• TAREA ASIGNADA
Prosigue el texto sobre Tom Wolfe y la vanguardia artística que aparece más abajo, a partir de su última oración.

• FRAGMENTO SELECCIONADO
+---+
Tom Wolfe (Nueva York,1930- 2018) fue un periodista y escritor americano que hizo escuela incomodando al mainstream cultural neoyorquino. Una de sus más famosas crónicas fue Radical Chic That Party at Lenny's, en la que describe la fiesta ofrecida en 1970 por Leonard Bernstein a los Panteras Negras, grupo radical del movimiento de los derechos de los negros. La crónica sacó ronchas, porque se burlaba de una postura nada infrecuente en la élite cultural, la de hacer alarde de sus ideas de avanzada y su supuesto compromiso con los oprimidos. Todo esto, en un soberbio departamento del East Side. Radical Chic se convertiría en un sustantivo, que daba cuenta de esnobismo, mala conciencia de clase, ostentación de pureza de sentimientos. Wolfe, llamado el Balzac de Park Avenue, miró con sorna y desconfianza aquella bien calculada puesta en escena del bueno de Lenny.
Otro ensayo notable de Wolfe, fronterizo con el anterior, es La palabra pintada,(pdf) donde se aboca al espíritu de vanguardia que ha inspirado a la pintura americana a lo largo del siglo XX, posturas muy consistentes con las ideas de avanzada del Radical Chic. Ya a mediados del siglo XIX, el mismo Balzac ya había acuñado los conceptos de le monde, y toute le monde, para designar a pequeñas élites sectarias que detentaban el poder y dominio sobre el gusto y el éxito en la vida y las artes. Sabemos bien que le monde no se refiere al vasto mundo y toute le monde no es todo el mundo, sino exactamente lo contrario. Cuando decimos "estaba todo el mundo", queremos decir que estaban todos, claro, todos los escogidos, los happy few, los elegantes, los iniciados, los enterados,
los que se conocen entre sí y donde no caben los extraños; ese espacio exiguo y selecto donde la masa democrática no cuenta y que Wolfe bautizó como Culturburgo. Dice Wolfe: "Esas cosas, la publicidad, el dinero, la gente distinguida y lo chic no debieran contar en la historia del arte, de acuerdo, pero gracias a los propios artistas, cuentan".
El artista fue primero el empleado de las cortes y la nobleza, luego de la Revolución Francesa; emancipado, se acogió al ideal romántico, el artista como maldito, como rebelde, un ser en combustión que con su propia vida encendía el fuego de su arte. Pero esa vida es demasiado cercana al martirio y pronto el mismo artista se vio pisando las alfombras de los salones de las damas de la aristocracia y de la burguesía adinerada, buscando distintas formas de reconocimiento y, por qué no, de soporte financiero. Pudo experimentar que su existencia bohemia, su deliberada marginalidad,
no entraba forzosamente en conflicto con la sociedad burguesa, la que, por su lado, comenzaba a descubrir que la sensibilidad hacia el arte era elegante, de buen tono. Ese artista cuyo lenguaje artístico pretendía épater le bourgeois (dejar al burgués patidifuso) quería a la vez seducirlo, así como el burgués quería ser seducido por aquel. La forma más burguesa de no ser burgués es confesarse rendido ante la vanguardia. Moderno y modernista se convirtieron en adjetivos excitantes al tiempo que la antigua bohemia asociada a la pobreza y el
ascetismo se fue extinguiendo y los poetas malditos, desapareciendo. Picasso abandonó el romántico Bateau-Lavoir en Montmartre para instalarse en la rive gauche, en el hotel Savoy, y pasó hacia 1920 a ser un artista terriblemente a la moda.
+---+
• DATOS RECOPILADOS
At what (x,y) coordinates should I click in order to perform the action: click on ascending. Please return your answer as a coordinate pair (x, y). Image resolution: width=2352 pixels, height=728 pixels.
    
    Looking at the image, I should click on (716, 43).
+---+
• RESPUESTA AL EJERCICIO
En la segunda mitad del siglo XX, el arte dejaba París y se instalaba en Nueva York, pero más bien en la Décima, o en el Cedar Tavern, en University Place, o en otros puntos muy específicos, que el enterado conocía bien. Las corrientes, los ismos, se suceden unos a otros, vertiginosamente. Es el triunfo del expresionismo abstracto, con Clement Greenberg, el apóstol de la pintura plana en la teoría, y Peggy Guggenheim en la gestión. Los enterados no demoran en proclamar el genio de Pollock, De Kooning, Rothko o Kline. Pero ese esplendor dura apenas una década y sus obras no se venden bien. Culturburgo proclama que ha llegado la hora del Pop Art: Warhol, Rauschenberg, Liechtenstein, son el futuro del arte. Su promotor, Leo Steinberg, dice: "De pronto me pareció que Warhol o Kline estaban metidos en el mismo saco que Rembrandt o Gioto, igualmente artificiosos". Así de delirante puede ser Culturburgo si se trata de acabar con el Antiguo Orden, el que sea, y anunciar el advenimiento de "un arte nuevo", el conceptual, o el body art, o la performance. Sedientos de vanguardia, Culturburgo, unas diez mil almas a todo lo largo del planeta, harán sonar a cada tanto sus trompetas para anunciar la buena nueva del arte del porvenir. El arte, como el capital, está en muy pocas manos, en un puñado de amateurs, pero, al fin y al cabo, ya debiéramos saberlo, el arte nunca ha sido democrático.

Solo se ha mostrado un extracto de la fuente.